=== Dataset rows ===

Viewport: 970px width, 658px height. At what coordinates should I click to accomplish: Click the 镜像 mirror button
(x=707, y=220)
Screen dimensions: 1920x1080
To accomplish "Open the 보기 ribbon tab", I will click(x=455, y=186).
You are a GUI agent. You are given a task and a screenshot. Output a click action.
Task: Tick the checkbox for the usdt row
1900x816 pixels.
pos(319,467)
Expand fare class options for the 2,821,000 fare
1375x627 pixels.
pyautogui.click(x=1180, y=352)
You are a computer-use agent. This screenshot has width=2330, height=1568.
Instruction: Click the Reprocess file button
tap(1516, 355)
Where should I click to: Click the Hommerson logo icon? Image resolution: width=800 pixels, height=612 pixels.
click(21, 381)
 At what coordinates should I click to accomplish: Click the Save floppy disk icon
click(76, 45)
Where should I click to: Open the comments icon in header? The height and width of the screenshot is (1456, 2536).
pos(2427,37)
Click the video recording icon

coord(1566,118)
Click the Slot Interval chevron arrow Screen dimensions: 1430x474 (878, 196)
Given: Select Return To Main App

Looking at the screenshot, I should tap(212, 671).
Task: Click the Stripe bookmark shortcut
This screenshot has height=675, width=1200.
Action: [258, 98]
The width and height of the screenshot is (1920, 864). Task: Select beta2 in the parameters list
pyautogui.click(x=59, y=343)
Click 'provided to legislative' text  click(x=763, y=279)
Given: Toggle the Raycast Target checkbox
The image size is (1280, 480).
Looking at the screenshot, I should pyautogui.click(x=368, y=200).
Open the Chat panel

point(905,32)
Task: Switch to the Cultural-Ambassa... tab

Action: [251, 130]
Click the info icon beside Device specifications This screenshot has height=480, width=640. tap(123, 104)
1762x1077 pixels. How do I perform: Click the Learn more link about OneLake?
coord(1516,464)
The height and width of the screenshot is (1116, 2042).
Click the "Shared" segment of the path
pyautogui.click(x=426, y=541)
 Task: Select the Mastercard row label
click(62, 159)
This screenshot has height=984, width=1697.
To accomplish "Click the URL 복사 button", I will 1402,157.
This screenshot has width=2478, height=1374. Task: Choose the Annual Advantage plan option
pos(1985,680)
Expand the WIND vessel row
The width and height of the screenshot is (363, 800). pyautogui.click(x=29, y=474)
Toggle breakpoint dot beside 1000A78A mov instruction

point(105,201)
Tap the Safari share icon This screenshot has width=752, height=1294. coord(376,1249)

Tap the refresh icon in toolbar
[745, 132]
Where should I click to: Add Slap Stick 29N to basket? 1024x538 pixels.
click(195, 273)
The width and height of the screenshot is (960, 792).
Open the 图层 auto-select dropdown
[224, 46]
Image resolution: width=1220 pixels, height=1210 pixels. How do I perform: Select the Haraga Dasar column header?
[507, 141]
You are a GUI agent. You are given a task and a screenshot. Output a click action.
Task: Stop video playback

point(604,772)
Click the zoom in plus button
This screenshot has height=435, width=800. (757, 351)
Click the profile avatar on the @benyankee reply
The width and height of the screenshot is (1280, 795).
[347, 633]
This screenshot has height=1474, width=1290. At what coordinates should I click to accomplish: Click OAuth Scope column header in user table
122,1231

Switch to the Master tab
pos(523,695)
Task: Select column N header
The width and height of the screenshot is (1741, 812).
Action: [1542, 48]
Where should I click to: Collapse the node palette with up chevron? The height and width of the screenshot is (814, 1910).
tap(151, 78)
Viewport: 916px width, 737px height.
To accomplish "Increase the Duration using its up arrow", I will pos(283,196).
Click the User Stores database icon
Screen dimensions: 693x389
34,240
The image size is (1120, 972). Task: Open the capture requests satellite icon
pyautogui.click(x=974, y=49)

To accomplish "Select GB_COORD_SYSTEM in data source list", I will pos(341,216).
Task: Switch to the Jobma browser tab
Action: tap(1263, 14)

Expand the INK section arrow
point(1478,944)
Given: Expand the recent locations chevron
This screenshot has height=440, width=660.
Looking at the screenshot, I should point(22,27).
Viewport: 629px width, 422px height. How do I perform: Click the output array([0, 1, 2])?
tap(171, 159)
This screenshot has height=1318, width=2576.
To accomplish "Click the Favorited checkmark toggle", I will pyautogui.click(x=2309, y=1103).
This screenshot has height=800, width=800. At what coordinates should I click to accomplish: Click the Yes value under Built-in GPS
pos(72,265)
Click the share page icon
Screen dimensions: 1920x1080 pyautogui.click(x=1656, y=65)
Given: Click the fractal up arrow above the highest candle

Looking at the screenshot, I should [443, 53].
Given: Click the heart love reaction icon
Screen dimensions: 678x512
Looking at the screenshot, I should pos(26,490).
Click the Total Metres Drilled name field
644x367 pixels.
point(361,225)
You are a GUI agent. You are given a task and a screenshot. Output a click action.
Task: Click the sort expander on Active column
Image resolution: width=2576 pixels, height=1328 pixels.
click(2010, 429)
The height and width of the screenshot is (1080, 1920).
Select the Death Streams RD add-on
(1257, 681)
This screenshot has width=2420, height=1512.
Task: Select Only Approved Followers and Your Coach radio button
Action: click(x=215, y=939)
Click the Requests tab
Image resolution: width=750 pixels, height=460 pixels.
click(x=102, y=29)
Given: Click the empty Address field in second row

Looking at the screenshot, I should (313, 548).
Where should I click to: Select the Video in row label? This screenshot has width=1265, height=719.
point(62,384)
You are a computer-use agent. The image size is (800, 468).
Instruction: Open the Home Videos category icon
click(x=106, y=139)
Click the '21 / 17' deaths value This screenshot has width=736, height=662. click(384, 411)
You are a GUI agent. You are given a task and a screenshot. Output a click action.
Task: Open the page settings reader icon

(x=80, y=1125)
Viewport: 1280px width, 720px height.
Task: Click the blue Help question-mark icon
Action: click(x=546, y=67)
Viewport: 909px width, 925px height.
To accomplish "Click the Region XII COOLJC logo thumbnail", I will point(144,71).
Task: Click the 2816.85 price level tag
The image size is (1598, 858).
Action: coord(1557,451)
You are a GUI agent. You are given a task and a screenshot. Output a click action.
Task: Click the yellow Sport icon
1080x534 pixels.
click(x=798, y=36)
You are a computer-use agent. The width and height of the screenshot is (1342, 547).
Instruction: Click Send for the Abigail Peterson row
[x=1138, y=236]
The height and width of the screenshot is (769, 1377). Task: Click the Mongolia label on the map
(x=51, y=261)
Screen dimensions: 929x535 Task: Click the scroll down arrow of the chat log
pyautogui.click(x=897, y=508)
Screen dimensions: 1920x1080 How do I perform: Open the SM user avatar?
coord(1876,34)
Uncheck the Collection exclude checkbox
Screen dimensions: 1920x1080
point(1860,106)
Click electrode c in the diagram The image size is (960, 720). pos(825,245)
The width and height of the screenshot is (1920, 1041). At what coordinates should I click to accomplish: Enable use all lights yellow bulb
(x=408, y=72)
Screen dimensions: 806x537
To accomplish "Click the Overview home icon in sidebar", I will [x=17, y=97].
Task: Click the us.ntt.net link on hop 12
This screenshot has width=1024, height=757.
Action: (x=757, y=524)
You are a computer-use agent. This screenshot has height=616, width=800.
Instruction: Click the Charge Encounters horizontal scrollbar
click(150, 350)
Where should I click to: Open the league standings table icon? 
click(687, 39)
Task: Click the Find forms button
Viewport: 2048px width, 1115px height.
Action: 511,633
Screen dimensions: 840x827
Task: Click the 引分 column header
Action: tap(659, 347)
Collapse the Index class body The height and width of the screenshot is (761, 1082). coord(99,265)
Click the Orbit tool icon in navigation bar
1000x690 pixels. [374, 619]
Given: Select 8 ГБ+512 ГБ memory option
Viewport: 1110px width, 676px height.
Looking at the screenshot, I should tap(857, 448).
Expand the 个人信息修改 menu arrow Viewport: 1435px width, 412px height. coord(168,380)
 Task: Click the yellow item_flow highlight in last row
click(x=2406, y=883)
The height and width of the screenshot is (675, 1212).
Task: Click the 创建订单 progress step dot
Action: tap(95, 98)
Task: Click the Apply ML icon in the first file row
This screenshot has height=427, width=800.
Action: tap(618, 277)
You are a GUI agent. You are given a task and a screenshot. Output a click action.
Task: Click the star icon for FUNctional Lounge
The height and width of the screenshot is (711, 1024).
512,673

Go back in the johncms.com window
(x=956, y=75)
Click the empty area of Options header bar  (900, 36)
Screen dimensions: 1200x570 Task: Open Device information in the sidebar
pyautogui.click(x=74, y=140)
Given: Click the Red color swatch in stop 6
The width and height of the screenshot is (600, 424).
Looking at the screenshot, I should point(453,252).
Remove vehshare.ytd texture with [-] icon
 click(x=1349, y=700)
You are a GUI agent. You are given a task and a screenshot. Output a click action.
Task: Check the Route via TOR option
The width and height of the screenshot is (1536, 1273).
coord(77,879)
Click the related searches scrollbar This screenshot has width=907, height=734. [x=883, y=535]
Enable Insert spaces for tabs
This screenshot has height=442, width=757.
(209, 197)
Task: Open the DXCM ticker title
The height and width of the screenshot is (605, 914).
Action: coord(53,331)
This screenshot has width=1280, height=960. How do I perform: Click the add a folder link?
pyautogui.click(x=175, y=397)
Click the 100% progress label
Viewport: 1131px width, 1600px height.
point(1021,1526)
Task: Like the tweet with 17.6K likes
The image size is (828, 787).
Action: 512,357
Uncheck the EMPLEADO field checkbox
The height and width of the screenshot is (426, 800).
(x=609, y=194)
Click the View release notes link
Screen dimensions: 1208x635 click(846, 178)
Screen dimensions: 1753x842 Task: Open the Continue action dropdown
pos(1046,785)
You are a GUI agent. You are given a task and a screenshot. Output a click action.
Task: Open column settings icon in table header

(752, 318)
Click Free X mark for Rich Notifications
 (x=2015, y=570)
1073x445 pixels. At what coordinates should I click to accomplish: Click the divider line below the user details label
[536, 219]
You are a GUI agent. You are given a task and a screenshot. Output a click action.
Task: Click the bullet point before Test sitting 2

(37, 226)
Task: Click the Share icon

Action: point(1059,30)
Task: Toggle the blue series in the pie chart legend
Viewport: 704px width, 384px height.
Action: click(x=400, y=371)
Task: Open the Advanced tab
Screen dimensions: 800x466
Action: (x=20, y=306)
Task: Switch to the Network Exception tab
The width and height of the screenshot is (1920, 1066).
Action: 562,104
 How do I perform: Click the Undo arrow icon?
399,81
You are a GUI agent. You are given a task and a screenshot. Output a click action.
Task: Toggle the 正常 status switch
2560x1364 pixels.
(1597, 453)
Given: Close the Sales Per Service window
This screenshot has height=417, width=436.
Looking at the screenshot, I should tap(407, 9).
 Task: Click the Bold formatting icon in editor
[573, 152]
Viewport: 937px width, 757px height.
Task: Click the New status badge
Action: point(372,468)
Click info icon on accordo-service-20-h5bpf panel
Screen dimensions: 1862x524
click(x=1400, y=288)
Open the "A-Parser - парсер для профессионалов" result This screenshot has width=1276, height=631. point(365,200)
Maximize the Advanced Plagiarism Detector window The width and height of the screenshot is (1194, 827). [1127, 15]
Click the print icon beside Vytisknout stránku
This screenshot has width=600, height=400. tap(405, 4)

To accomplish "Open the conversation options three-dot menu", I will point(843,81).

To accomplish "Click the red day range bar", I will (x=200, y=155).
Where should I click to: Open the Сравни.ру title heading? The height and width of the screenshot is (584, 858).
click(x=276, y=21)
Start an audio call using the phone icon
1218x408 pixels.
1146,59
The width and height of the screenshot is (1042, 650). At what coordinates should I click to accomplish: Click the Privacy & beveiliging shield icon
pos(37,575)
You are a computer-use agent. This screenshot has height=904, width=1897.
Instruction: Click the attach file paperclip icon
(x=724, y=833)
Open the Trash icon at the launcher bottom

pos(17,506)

===

How many lines of the data above contain the word "blue"? Give only the number.

Answer to this task: 2